(Bloomberg News) A former JP Morgan Chase & Co. banker pleaded guilty to rigging bids for municipal-bond investment contracts, becoming the eighth person to admit joining the biggest-ever conspiracy in the $2.8 trillion market's history.

James L. Hertz, whom the Justice Department said worked for a Manhattan-based financial institution that it didn't name, acknowledged bid-rigging and fraud conspiracies yesterday, according to a department news release. He agreed to cooperate with prosecutors. Hertz, 53, of Cranford, N.J., worked at New York-based JPMorgan from 1994 through 2008, according to records filed with the Financial Industry Regulatory Authority.

"Hertz and co-conspirators designated in advance which co-conspirator provider, either his employer or another financial institution, would be the winning bidder for certain investment agreements or other municipal finance contracts," the Justice Department said.

Former bankers at Bank of America Corp. and UBS AG have pleaded guilty to cheating taxpayers by conspiring with brokers to pay states and local governments below-market rates on investments purchased with bond proceeds. One branch of the conspiracy stretched from California to Pennsylvania and included more than 200 deals involving about 160 state agencies, local governments and nonprofits.

Cities Swindled

Municipalities may have lost more than $1 billion because of bid-rigging, said Steven Feinstein, a finance professor at Babson College in Wellesley, Mass.

In January 2007, Bank of America reached an amnesty agreement with the Justice Department's Antitrust Division. It reported its own illegal activity and agreed to assist prosecutors. It has given investigators documents, e-mails and recordings of phone calls, court records show.

Three former executives of Los Angeles-based investment broker CDR Financial Products and another three employees of a General Electric Co. unit were indicted and have pleaded not guilty, according to court records. U.S. prosecutors named former bankers at Citigroup Inc., Lehman Brothers Holdings Inc., Wachovia Corp. and eight other banks as unindicted co- conspirators.

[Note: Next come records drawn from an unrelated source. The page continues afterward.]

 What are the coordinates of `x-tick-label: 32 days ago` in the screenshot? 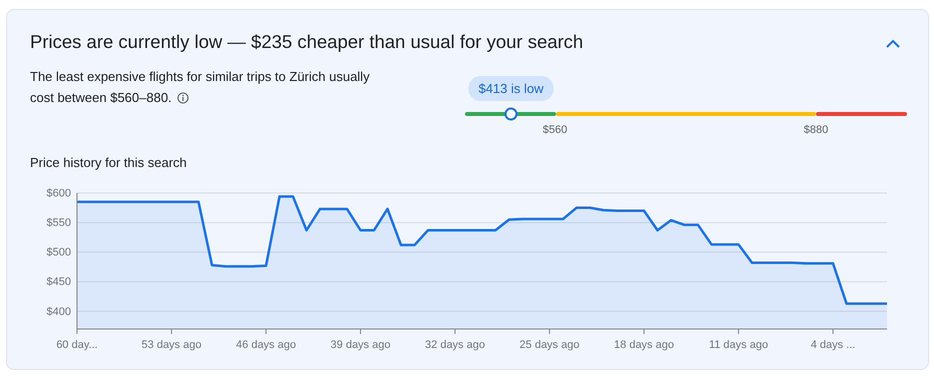 It's located at (455, 344).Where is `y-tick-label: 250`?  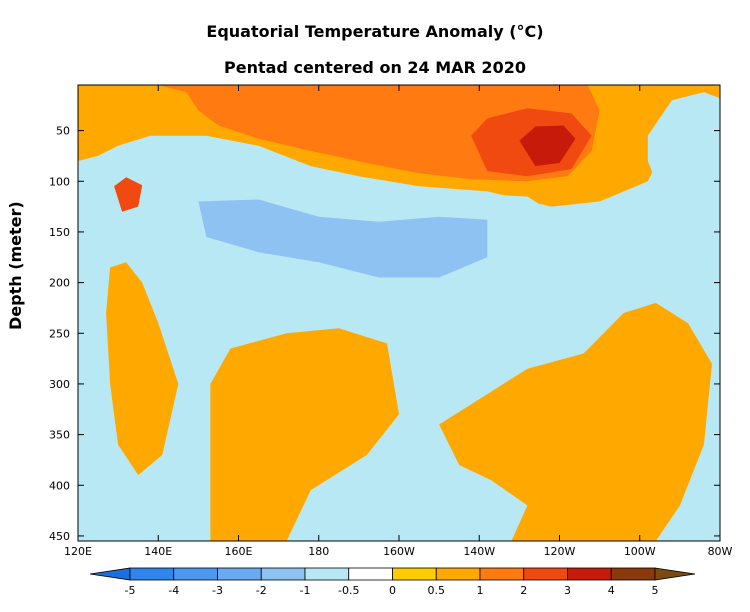
y-tick-label: 250 is located at coordinates (60, 334).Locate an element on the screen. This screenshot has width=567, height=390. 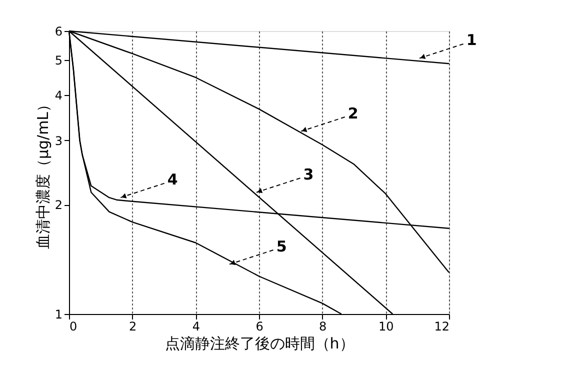
annotation: 5 is located at coordinates (282, 246).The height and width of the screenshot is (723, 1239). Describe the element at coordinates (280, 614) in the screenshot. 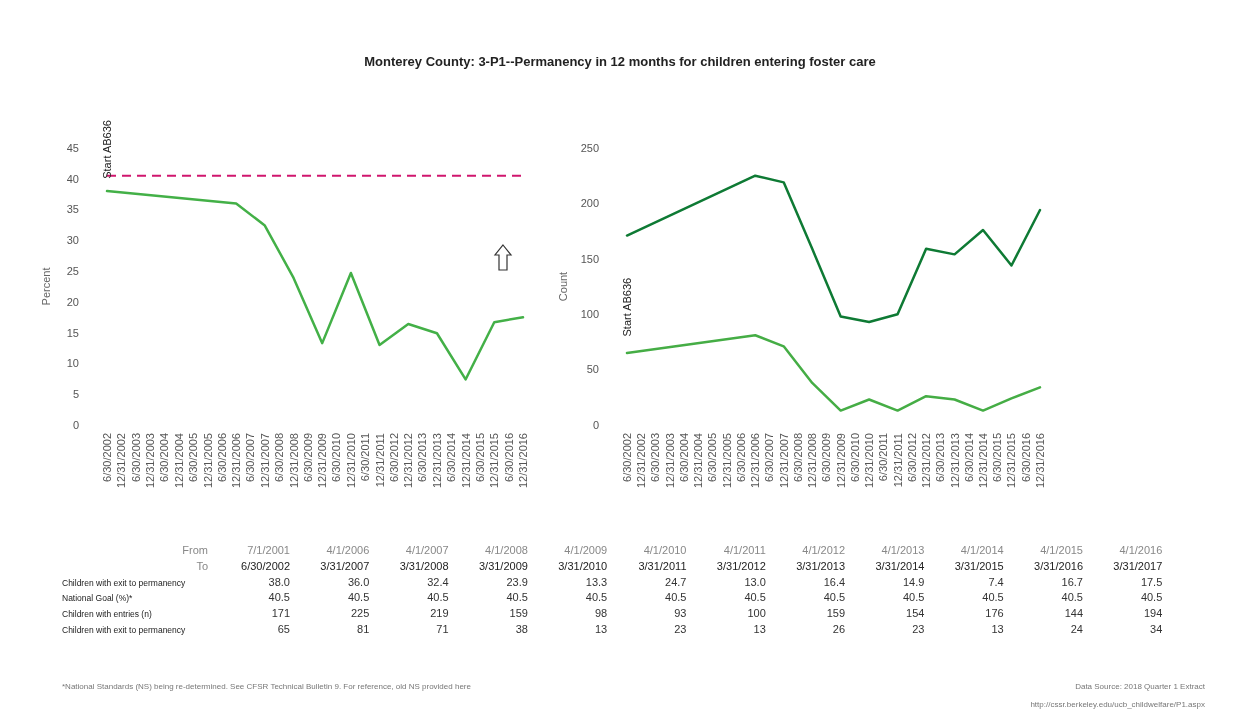

I see `data-label: 171` at that location.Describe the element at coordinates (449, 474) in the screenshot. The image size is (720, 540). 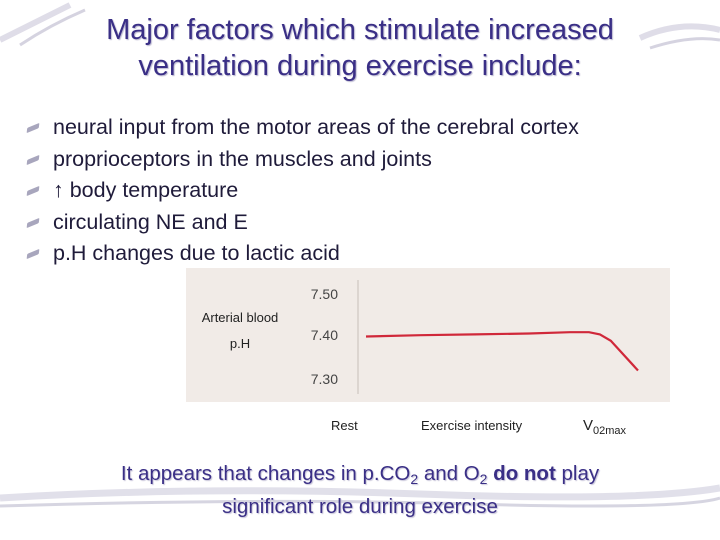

In September 2008, JPMorgan said it would stop selling derivatives -- financial instruments whose value is tied to another security -- to municipal borrowers. The bank has disclosed in company filings that it's facing a civil suit by the U.S. Securities and Exchange Commission related to municipal-bond investment contracts and derivatives.

Parking Cash

A JPMorgan spokeswoman, Jennifer Zuccarelli, said the bank is co-operating with the Justice Department and it fired Hertz in 2007, after he failed to assist the company with its own probe into the dealings of the municipal derivatives unit.

The criminal investigation centers on investments that municipalities buy with money raised through bond sales. The so- called guaranteed investment contracts let them earn a return until the cash is needed for schools, roads or other public works. The U.S. Treasury Department encourages competitive bidding to ensure that localities get market rates.

Prosecutors have said that favored bankers got inside information from brokers who handled the bidding so they could carve up the market. In some cases, bankers admitted paying kickbacks to brokers.

He is one of five former JPMorgan bankers who received letters informing them that they're targets of the Justice Department probe, according to employment records filed with regulators.

Broker E

Hertz received tips from a Minnesota-based person identified only as Broker E who worked for local governments, according to the charges. The information about competitors' bids allowed Hertz to alter his offers to win contracts, prosecutors wrote.

He conspired with another bank, identified as Financial Institution A, to fix prices and submit intentionally losing bids to give the appearance of a legitimate auction and comply with U.S. Treasury regulations, according to court documents released today.

In 2001, Hertz competed for a derivative contract with an unnamed state university that would go to the firm allowing the school to pay the lowest interest rate, according to the charges. Hertz initially told Broker E he would accept 4.029 percentage points.

The co-owner of the broker handling the bid signaled that Hertz could raise his offer to 4.039, which Hertz did, the court papers said. He got the deal.

In another transaction based on the lowest price a town could pay for a portfolio of securities, the broker, after collecting other bids, advised Hertz to raise his bid by $5,000. He did so and won the contract, according to the charges.